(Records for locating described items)
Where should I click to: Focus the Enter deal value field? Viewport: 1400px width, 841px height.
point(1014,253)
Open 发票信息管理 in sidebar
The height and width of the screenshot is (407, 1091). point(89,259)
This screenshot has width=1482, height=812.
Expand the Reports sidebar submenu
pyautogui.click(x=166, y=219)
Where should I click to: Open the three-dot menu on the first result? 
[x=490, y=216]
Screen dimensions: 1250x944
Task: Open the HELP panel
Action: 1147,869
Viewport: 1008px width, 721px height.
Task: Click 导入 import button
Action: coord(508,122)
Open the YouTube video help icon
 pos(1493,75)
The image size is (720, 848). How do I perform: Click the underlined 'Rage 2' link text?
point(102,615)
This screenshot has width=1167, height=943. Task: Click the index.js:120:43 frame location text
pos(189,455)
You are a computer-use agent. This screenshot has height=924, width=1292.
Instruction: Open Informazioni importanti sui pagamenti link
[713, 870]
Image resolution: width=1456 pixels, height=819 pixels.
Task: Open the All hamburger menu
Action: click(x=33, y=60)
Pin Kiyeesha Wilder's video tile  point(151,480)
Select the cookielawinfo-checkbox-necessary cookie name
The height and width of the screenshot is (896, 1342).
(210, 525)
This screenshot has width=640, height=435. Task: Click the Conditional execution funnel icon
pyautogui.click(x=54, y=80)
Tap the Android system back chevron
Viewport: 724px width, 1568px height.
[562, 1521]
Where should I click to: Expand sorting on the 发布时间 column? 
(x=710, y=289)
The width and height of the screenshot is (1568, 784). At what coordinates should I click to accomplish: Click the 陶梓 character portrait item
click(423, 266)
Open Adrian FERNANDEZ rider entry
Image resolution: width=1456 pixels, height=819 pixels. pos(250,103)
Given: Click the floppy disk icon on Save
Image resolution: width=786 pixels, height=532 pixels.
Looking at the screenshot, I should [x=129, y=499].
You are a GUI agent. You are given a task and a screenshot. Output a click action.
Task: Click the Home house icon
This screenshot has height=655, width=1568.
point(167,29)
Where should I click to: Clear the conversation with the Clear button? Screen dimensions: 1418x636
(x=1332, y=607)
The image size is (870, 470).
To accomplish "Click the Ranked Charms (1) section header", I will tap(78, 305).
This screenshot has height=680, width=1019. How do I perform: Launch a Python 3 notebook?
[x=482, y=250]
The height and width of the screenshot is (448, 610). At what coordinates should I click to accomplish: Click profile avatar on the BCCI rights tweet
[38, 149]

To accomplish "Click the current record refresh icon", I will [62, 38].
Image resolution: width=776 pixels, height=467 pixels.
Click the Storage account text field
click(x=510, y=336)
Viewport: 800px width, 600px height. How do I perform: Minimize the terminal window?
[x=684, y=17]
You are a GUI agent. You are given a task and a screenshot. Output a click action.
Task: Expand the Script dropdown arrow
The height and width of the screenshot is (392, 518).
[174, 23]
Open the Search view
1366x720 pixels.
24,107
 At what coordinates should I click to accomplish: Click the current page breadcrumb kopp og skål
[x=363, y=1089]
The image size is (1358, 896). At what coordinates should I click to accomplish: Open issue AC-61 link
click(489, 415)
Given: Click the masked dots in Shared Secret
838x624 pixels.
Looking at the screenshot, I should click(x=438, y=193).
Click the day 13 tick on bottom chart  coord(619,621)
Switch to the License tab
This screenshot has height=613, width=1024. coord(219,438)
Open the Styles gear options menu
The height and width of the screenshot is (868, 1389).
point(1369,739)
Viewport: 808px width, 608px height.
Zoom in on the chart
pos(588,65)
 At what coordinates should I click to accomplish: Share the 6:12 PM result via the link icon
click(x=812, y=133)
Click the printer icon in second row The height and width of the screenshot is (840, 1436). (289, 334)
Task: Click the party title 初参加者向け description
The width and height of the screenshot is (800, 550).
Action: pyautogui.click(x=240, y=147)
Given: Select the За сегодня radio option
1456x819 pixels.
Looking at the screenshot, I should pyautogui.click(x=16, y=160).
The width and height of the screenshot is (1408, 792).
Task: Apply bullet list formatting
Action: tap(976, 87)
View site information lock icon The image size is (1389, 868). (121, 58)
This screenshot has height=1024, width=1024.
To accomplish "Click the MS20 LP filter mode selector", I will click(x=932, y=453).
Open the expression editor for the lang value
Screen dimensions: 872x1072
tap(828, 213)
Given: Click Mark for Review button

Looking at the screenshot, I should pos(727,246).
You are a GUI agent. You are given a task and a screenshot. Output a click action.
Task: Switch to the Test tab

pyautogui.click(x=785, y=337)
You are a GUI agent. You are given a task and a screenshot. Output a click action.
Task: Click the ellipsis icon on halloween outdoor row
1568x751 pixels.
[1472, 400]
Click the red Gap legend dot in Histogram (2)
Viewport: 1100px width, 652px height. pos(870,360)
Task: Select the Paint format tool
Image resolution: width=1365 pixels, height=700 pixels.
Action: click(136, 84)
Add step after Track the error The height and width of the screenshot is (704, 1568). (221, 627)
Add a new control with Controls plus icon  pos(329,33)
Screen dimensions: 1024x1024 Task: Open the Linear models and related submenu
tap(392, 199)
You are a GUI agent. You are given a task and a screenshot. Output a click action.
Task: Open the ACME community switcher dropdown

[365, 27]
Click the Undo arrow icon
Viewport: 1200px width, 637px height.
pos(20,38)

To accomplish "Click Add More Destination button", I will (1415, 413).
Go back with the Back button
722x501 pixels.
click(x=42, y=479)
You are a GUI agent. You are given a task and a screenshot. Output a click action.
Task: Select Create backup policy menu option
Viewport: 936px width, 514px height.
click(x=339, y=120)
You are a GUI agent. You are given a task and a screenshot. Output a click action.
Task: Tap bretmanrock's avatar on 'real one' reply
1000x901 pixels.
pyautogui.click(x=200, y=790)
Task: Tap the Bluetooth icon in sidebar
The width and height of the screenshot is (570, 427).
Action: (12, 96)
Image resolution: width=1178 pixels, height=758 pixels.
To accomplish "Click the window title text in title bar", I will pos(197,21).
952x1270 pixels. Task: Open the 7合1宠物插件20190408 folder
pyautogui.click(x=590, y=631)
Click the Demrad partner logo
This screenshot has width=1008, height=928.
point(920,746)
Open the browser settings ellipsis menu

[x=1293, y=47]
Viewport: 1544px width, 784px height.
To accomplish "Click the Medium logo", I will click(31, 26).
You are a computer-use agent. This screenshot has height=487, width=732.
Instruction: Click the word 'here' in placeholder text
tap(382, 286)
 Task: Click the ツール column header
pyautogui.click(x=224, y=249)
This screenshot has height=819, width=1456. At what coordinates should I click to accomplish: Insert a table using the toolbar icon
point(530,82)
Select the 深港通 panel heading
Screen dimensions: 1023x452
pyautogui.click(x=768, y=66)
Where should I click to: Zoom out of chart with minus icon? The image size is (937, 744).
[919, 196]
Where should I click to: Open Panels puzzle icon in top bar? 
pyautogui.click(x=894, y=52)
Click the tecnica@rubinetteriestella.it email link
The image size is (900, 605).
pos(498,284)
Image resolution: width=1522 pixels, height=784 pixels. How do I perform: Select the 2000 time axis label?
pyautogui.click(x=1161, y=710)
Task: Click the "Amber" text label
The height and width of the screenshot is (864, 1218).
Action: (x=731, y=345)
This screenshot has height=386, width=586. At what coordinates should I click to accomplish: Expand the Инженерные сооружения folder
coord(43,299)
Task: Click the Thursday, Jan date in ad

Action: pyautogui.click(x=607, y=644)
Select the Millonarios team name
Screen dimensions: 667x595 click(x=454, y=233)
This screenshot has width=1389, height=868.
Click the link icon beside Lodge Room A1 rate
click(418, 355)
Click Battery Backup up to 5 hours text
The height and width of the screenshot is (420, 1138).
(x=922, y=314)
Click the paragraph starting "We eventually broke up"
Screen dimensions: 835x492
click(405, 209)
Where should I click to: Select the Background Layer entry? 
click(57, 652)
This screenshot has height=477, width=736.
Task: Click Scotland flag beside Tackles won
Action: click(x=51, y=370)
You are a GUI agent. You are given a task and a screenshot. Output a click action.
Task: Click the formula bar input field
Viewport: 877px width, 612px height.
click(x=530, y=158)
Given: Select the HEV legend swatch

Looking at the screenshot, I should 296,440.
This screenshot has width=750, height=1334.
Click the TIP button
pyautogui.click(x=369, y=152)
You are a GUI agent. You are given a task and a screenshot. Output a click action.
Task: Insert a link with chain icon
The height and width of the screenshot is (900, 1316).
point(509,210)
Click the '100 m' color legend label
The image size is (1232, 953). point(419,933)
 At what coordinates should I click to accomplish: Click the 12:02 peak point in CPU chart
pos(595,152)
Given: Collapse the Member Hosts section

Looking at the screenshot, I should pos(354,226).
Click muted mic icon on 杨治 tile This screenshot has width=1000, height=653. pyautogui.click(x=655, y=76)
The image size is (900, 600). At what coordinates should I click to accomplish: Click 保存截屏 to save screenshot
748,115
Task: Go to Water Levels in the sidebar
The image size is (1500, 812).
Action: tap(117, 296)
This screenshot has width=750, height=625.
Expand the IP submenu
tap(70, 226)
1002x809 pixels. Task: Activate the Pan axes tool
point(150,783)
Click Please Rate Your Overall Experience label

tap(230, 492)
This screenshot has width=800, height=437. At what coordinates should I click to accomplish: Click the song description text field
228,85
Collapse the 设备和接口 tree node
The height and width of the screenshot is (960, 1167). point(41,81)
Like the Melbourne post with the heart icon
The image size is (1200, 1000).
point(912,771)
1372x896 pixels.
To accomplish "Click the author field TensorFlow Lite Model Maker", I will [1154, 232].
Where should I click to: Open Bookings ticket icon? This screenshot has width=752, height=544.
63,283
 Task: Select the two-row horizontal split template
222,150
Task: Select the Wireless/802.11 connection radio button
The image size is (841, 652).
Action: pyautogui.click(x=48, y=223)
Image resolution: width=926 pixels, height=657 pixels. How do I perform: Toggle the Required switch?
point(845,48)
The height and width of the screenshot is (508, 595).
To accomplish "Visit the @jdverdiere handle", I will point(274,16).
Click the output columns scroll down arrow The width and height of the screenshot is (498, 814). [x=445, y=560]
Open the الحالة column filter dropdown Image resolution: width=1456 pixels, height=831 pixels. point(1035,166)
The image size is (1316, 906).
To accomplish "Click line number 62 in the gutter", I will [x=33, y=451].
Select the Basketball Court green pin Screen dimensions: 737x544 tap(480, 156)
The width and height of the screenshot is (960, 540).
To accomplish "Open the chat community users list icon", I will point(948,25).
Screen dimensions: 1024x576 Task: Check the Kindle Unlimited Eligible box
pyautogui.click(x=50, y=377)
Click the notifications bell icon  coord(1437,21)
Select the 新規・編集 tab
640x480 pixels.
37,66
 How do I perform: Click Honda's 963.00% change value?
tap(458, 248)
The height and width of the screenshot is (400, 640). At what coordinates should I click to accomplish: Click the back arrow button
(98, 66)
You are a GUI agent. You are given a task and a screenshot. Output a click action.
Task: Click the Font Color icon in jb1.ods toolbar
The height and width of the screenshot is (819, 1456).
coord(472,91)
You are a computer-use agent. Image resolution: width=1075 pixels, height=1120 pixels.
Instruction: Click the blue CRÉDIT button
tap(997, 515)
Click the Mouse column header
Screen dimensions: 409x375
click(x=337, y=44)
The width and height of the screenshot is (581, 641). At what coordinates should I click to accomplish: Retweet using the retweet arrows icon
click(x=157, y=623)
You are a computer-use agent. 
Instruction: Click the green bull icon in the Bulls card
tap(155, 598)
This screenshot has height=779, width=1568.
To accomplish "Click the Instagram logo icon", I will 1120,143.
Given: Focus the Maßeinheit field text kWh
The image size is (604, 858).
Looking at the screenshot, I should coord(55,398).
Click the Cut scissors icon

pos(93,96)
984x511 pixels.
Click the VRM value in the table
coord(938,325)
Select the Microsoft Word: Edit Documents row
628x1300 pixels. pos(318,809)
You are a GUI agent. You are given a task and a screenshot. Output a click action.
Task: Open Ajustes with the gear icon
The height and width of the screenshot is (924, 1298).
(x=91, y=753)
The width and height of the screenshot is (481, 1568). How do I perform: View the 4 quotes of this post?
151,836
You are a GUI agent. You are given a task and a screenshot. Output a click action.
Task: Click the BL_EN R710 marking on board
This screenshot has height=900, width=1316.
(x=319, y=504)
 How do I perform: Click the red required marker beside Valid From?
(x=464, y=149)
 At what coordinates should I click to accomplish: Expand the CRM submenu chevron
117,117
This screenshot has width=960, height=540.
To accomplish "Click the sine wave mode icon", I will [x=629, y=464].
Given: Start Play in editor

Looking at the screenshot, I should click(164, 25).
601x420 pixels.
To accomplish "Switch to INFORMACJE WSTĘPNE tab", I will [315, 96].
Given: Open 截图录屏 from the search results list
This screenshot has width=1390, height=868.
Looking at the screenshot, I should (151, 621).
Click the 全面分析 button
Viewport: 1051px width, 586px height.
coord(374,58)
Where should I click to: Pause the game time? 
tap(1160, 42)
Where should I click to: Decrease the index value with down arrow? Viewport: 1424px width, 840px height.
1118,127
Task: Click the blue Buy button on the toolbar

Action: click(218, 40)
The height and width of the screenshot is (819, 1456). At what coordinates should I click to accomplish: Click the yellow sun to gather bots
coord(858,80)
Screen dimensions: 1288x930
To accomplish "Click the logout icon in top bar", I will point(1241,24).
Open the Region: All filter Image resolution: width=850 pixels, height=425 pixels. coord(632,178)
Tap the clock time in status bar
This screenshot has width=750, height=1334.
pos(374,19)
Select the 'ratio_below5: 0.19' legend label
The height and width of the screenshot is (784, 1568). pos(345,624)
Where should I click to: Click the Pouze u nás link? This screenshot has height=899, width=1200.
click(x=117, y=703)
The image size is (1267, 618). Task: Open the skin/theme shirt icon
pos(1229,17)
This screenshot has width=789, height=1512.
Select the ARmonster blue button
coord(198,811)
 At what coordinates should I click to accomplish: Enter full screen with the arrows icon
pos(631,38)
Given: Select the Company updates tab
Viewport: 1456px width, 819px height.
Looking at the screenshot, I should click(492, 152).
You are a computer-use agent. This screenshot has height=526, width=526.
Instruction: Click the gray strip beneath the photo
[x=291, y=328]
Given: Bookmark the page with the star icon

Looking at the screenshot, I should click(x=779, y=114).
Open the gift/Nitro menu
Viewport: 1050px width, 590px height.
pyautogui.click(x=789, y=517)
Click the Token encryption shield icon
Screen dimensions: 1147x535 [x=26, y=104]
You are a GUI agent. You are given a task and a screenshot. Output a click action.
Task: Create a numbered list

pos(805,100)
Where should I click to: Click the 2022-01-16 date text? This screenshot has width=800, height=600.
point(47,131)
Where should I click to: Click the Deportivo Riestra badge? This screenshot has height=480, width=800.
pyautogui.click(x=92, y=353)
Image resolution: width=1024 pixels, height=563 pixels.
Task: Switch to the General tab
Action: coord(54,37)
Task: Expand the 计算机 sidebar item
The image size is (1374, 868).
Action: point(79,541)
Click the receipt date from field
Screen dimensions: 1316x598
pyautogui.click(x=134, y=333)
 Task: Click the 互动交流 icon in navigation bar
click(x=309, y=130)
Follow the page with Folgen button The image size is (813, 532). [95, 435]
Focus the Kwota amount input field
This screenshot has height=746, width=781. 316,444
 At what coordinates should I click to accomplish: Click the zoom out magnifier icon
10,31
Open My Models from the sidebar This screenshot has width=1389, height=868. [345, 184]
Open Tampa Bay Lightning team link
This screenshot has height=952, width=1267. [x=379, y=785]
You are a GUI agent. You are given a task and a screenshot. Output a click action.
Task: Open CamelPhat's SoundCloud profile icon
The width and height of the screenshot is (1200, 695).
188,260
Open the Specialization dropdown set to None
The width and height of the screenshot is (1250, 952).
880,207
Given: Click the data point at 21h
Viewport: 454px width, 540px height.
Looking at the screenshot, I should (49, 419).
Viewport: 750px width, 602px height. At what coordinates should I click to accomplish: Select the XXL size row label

→ **To be done**: Could you turn the data above, from the line containing "Select the Millonarios team name" through the line containing "(x=922, y=314)", into a numbered list with any blank lines dropped?

→ **Exercise result**:
1. Select the Millonarios team name
2. Screen dimensions: 667x595 click(x=454, y=233)
3. This screenshot has width=1389, height=868.
4. Click the link icon beside Lodge Room A1 rate
5. click(418, 355)
6. Click Battery Backup up to 5 hours text
7. The height and width of the screenshot is (420, 1138).
8. (x=922, y=314)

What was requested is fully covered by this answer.